As part of my data warehouse project, I'll be transferring data from our OLTPs to the Data Warehouse. Some of the tables are long and wide so obviously, I'll only be transferring required columns.

To reduce the overhead, I'm considering data tracking on these tables so we only look at changed values rather than scanning the complete table. Unfortunately our source system runs on SQL Server 2014 Standard Edition and CDC is an option we can not take advantage of.

Is there an alternative method that would be better than change tracking?

Best Answer

Have you considered adding a ''rowversion'' column to your source tables?

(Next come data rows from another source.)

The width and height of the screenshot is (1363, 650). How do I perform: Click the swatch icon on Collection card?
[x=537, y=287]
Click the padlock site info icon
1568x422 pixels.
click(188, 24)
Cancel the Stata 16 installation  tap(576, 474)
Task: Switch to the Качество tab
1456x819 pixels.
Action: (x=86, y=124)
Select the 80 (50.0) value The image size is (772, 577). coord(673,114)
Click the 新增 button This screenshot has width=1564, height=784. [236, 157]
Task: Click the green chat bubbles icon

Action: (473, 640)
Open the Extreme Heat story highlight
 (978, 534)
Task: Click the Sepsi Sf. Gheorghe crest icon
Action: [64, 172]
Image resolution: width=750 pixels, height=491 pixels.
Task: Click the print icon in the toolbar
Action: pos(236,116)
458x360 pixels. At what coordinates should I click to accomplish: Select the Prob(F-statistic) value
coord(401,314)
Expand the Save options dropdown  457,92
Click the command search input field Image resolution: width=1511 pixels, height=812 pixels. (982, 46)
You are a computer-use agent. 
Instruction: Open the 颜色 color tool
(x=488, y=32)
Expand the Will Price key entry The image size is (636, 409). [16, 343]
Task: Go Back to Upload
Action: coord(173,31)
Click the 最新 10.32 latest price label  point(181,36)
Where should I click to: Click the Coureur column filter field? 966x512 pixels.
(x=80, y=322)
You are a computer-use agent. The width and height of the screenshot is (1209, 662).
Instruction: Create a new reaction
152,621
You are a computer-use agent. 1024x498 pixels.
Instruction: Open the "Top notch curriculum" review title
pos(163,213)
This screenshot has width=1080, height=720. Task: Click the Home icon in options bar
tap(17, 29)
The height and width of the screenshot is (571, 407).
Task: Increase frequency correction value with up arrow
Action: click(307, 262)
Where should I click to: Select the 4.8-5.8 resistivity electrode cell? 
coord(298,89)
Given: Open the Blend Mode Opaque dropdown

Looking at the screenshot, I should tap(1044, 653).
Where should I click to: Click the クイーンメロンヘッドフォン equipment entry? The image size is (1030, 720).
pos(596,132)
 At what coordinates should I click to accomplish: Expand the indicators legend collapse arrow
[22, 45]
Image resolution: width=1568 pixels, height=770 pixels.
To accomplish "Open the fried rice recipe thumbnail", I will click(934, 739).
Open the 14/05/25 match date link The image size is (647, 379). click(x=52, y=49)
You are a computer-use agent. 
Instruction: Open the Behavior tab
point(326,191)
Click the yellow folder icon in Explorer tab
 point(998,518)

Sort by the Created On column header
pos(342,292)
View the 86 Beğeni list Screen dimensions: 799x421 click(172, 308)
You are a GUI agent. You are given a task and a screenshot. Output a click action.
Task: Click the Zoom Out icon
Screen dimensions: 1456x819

The simplest way to think about rowversion (formerly timestamp in SQL Server) is as a database-wide autonumber. Every INSERT and UPDATE increments the database-wide rowversion. Any table that has a rowversion column defined has that column's value set to the database rowversion when the associated row is INSERTed or UPDATEd.

Here's a brief algorithm for how you could use this:

  • Save the database-wide rowversion value (available via @@DBTS; i.e., DataBase TimeStamp)
  • Process your data into your Data Warehouse
  • Next time through, only process rows where the rowversion value is greater than the previously saved @@DBTS

Note that while you should not miss any rows that should be processed, you may re-process rows with no actual change in data. This is because the rowversion is incremented with every UPDATE statement, even if the data is "UPDATEd" to its current value and not actually changed.

Also, it won't help identify which columns might have been changed. As the name implies, it works strictly at the row level.